L’affaire du flic communiste ou comment couper court au débat

Zdeněk Ondráček, photo: ČTK

L’expression « komunistický fízl », c’est-à-dire « flic communiste », est-elle une insulte ? C’est la question à laquelle a dû répondre la Chambre des députés vendredi dernier après que le conservateur Miroslav Kalousek (TOP 09) l’a utilisé à l’encontre du communiste, et ancien policier, Zdeněk Ondráček, pour couper court à un débat qui les opposait. Ce dernier demandait des excuses que lui refuse son adversaire. Entre les deux, les parlementaires n’ont pas tranché.

Zdeněk Ondráček,  photo: ČTK
Originaire du nord-est de la Bohême, Zdeněk Ondráček avait 19 ans en 1989 et étudiait alors au sein d’une école de police. Le jeune homme, qui a rejoint le parti communiste durant cette fameuse année, a également à cette époque officié au sein du corps de la sécurité nationale (SNB), l’équivalent des CRS en France.

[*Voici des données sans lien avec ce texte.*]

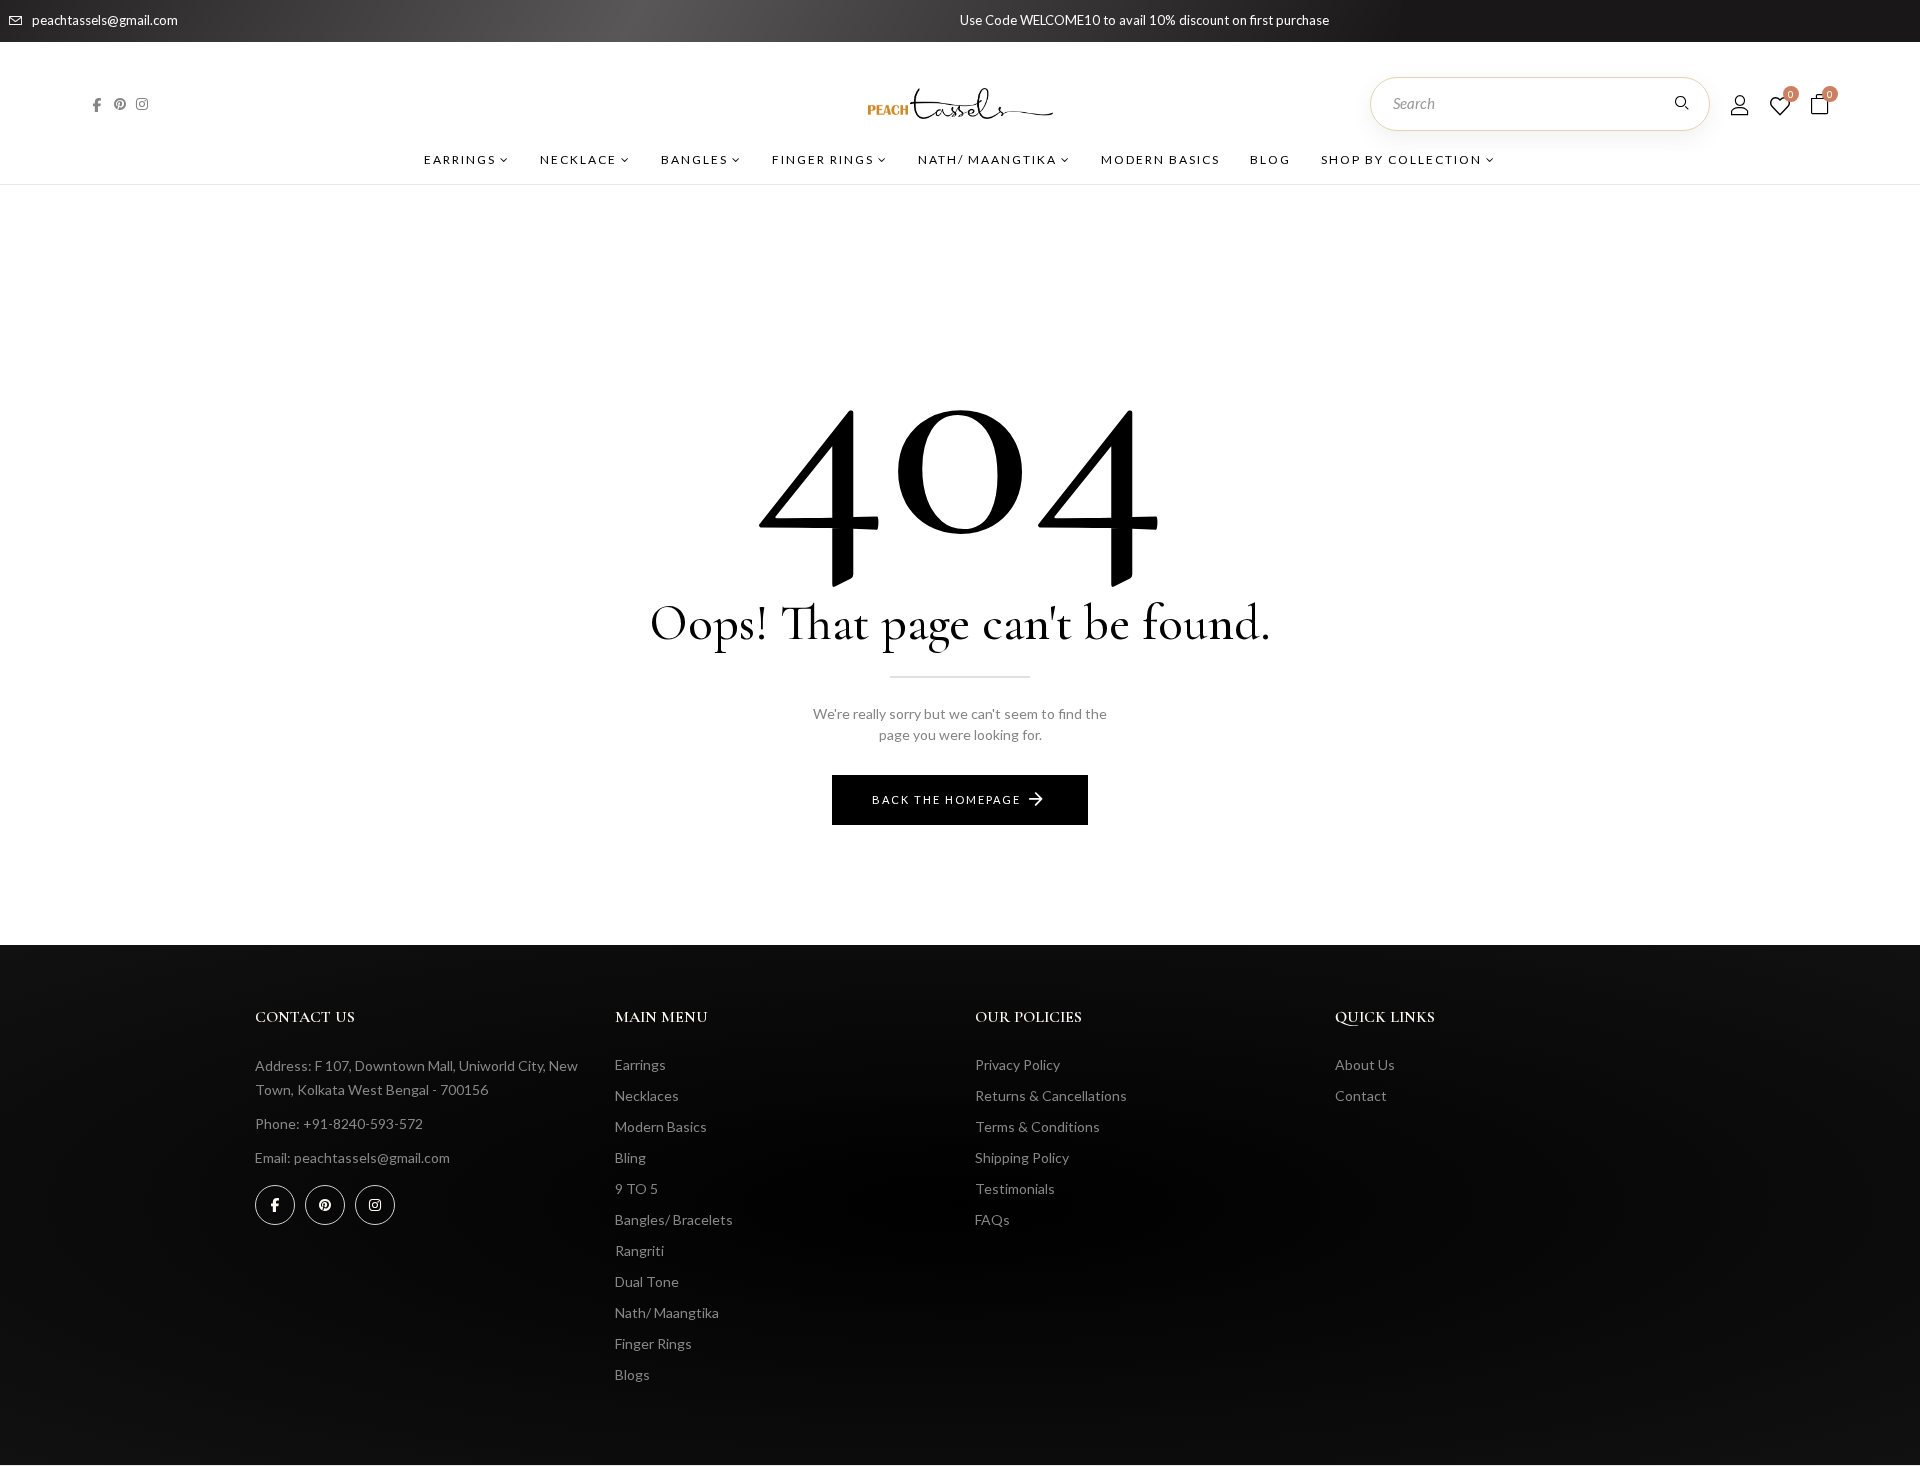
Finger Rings (825, 159)
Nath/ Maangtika (989, 159)
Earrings (462, 159)
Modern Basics (1160, 159)
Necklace (580, 159)
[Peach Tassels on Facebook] (97, 103)
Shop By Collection (1403, 159)
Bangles (696, 159)
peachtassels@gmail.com (105, 20)
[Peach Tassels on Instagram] (142, 103)
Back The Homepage (946, 799)
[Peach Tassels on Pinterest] (120, 103)
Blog (1270, 159)
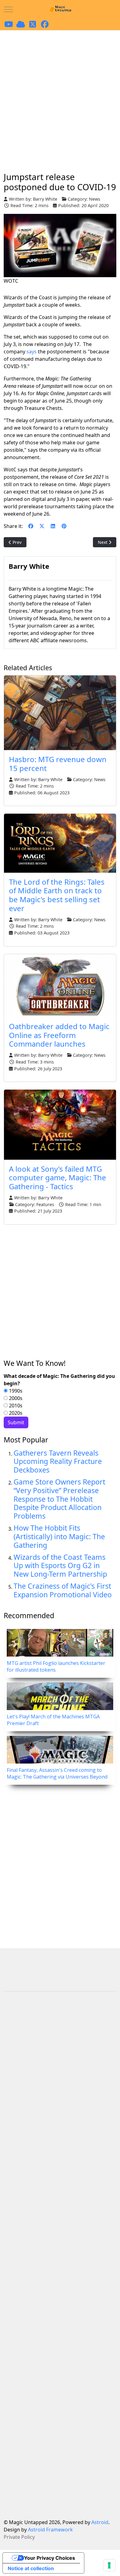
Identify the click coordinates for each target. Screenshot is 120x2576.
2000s (15, 1398)
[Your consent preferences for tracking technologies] (109, 2565)
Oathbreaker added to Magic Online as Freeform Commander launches (59, 1035)
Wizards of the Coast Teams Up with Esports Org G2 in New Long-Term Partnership (60, 1565)
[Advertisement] (60, 93)
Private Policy (19, 2537)
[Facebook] (31, 526)
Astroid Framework (50, 2529)
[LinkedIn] (53, 526)
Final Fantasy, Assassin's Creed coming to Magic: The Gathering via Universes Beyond (57, 1773)
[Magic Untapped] (60, 9)
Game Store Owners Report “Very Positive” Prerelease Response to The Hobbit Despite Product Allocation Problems (59, 1499)
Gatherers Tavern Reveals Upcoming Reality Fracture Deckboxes (58, 1461)
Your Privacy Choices (49, 2558)
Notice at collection (31, 2568)
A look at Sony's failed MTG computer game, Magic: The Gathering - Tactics (57, 1178)
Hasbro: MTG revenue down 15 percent (57, 763)
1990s (15, 1390)
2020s (15, 1413)
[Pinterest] (64, 526)
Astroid (99, 2522)
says (32, 351)
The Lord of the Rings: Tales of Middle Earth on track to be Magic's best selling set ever (57, 895)
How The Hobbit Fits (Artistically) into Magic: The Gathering (59, 1536)
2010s (15, 1405)
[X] (42, 526)
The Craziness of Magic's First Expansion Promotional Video (63, 1590)
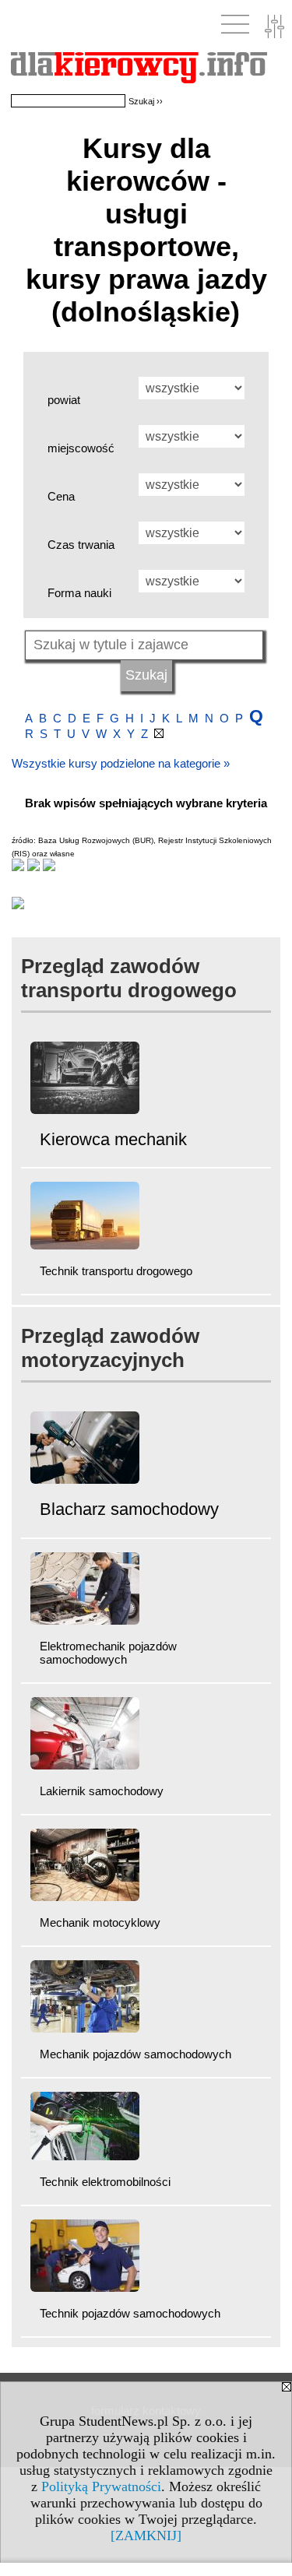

Et ce passé a ressurgi au détour d’un débat parlementaire sur une question relativement technique de fiscalité quand M. Kalousek, ancien ministre des Finances, a répondu à l’argumentaire de M. Ondráček en le qualifiant de « komunistický fízl ». Rédacteur pour le journal en ligne Deník Referendum et collaborateur de l’Académie démocratique de Masaryk, proche de la social-démocratie, Patrick Eichler considère qu’il s’agit d’un procédé rhétorique classique :

Miroslav Kalousek,  photo: Filip Jandourek,  ČRo
« Il s’agit d’une méthode argumentaire qui existe en République tchèque et dans bon nombre de pays d’Europe centrale. Elle s’utilise quand on ne veut pas discuter avec quelqu’un. On dit alors : « lui, c’est un communiste » ce qui délégitime sa position dans ce contexte démocratique de l’après novembre 1989. On oublie que toute une série de personnes, qui étaient membres du Parti communiste tchécoslovaque avant la Révolution de velours, occupent aujourd’hui des postes importants dans le monde des affaires ou dans des partis politiques. »

Parmi eux, Miroslav Kalousek lui-même, qui fut membre à partir de 1984 du Parti populaire tchécoslovaque, un mouvement assujetti au parti communiste dans le cadre du Front national des Tchèques et des Slovaques.

Zdeněk Ondráček en septembre 1989,  photo: ČT
De son côté, Zdeněk Ondráček, dont l’élection en tant que député en 2013 avait déjà été marquée par une pétition appelant à sa démission, s’est senti insulté dans l’enceinte de la démocratie tchèque et le Comité des mandats et des immunités de la Chambre basse du Parlement a demandé à M. Kalousek de présenter des excuses. Ce dernier, assez coutumier des attaques ad hominem, a refusé et s’en est expliqué devant ses collègues :

« Dans l’expression « flic communiste », il n’y a pas un mot vulgaire. « Flic » est un mot qui répond aux standards du tchèque courant, qui a été utilisé et s’utilise toujours couramment. Pour nous qui avons vécu la semaine de Palach ou qui étions sur la place Venceslas en septembre 1989, nous n’avions pas d’autre mot pour désigner ces personnes. Le plus souvent, nous les appelions des flics, parfois également des matraqueurs, ou encore « gustapáci » dans le cas où nous faisions référence au prénom de baptême du président de la République de l’époque Gustáv Husák. Nous utilisions également d’autres appellations, mais qui, pour le coup, sont vulgaires. »

Erik Tabery,  photo: ČT
Miroslav Kalousek a reçu un certain nombre de soutiens, par exemple du rédacteur en chef de l’hebdomadaire Respekt Erik Tabery, pour qui il conviendrait d’appeler un chat un chat. Finalement, trop peu de parlementaires ont pris part au vote sur la proposition du Comité des mandats et des immunités et celle-ci n’a été ni acceptée, ni rejetée.

Mais selon Patrik Eichler, la question des excuses est secondaire et cette histoire illustrerait avant tout l’état du débat au sein du champ politique tchèque, toujours très marqué par l’anticommunisme, alors même que cette force politique ne représenterait pas un danger pour la démocratie tchèque :

Patrik Eichler,  photo: PŠA,  YouTube
« En fait, cela permet de détourner l’attention sur des sujets comme les services de l’Etat, la corruption en politique, l’intégration européenne… car la légitimité pour toute une série de partis de droite repose sur le fait qu’ils sont des partis anticommunistes. »

Même si l’incident qui a animé la Chambre des députés et les médias peut être qualifié de mineur, cette affaire témoigne de la persistance d’un relatif biais historique quand il s’agit de se référer à l’avant novembre 1989.